Challenge A:
In the bike rack comparison thread below, how long is the Swagman G2's tray?
Challenge B:
Pick up the bike rack comparison thread below after its last sentence and keep writing it.

Extract to read:
# Swagman G2 hitch VS ???



## fawndog (Nov 19, 2007)

I planned to get a smaller type rack because our Subaru will only hold a two bike rack mounted on the hitch. I was interested in the Performance Export, Thule 917 and Swagman G2. The main purpose was to do quick local trips with a bike rack that's easy to load and unload, my girlfriend can't easily mount a bike to the roof so we got the hitch platform type, it's by far easier to use.

I recently got the chance to try out the NEW Swagman G2 rack. It's not easy to check out at say REI, but the Thule was, and while in Berkeley I could also go to Performance Bike to look at the Export.

I wanted to get a feel of the build quality before I bought any of these racks. Luckily, I had access to all 3 through friends who already owned them. The Performance rack was very cheaply built and had broken a few times. I don't have pictures because we quickly decided it was the worst option for a platform rack. So below you will see a comparison between the Swagman G2 and the Thule 917.



















They're both very similar designs, but the Swagman had better fit and finish.



















The Thule has a 48" tray and barely accommodates a 2.5" tire.



















The Swagman has a 53" tray and will hold a 2.7" tire.










Material thickness 1/8" steel, the Thule fold-down latch seemed chinsy. Here you can also see the bolts appear to be crushing the crossbars that hold the wheel trays.










Material thickness 11/64" steel, the Swagman latch is built better and easy to use, whereas the Thule is clumsy to manipulate.

Available data:
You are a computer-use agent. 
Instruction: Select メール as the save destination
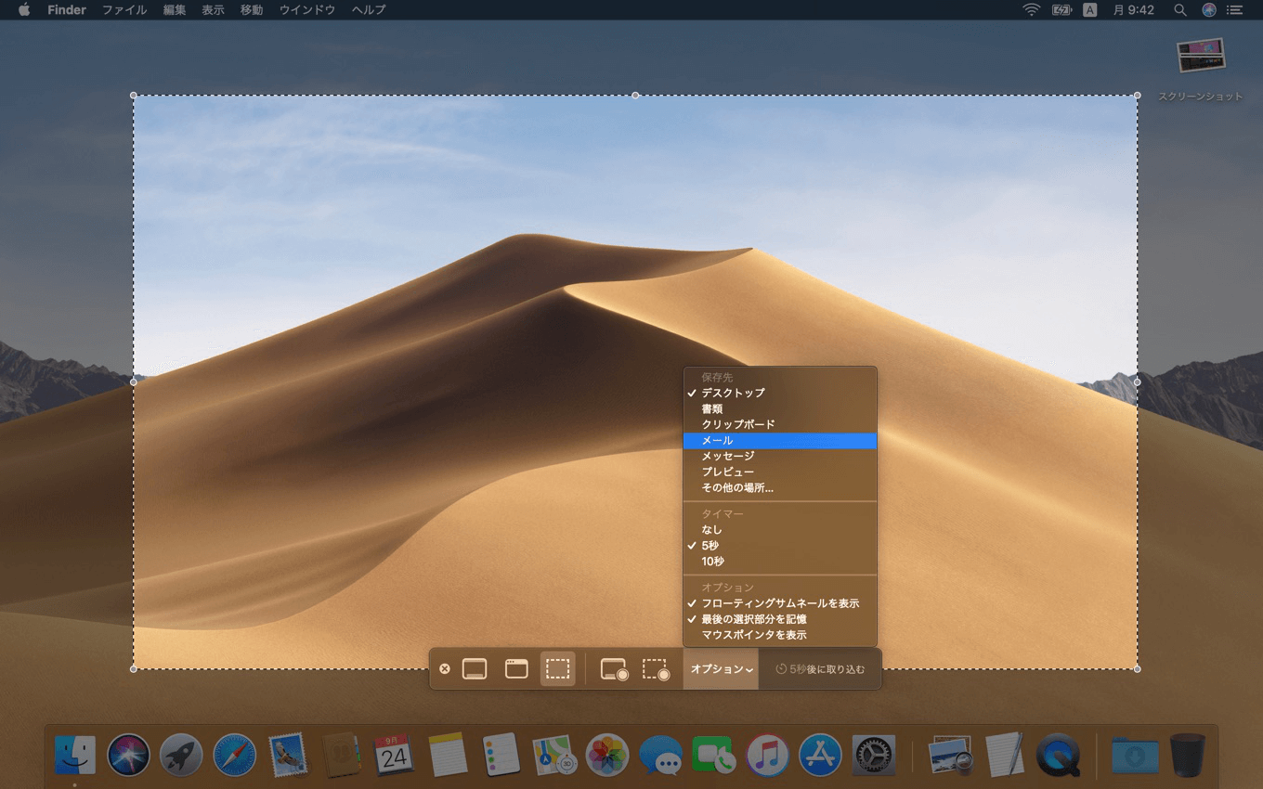click(x=717, y=441)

Written answer A:
53 inches.

Written answer B:
Most people know the quality of Thule products, and in my opinion the Swagman G2 is a much better platform rack, also with the capability of supporting 2 large downhill bikes.


----------



## jonz (Mar 23, 2009)

I have the Swagman XC2, and it's been great as a cheap, entry level platform rack. However, while it's at a lower price point than the G2, it looks like my only two complaints about the XC2 would hold true for the G2 as well:

The rubber on the rachetting mechanism damages your frame paint (not a problem on my annodized frame, but not cool on my painted white frame.) You may want to put a rag between the rubber and your frame.
The plastic wing nut on the wheel trays has a tendency to work itself loose, in fact I've already lost one and had to replace with a hex nut and lock washer from Home Depot. If it doesn't already come with one, you may want to add a lock washer below the wingnut right from the start.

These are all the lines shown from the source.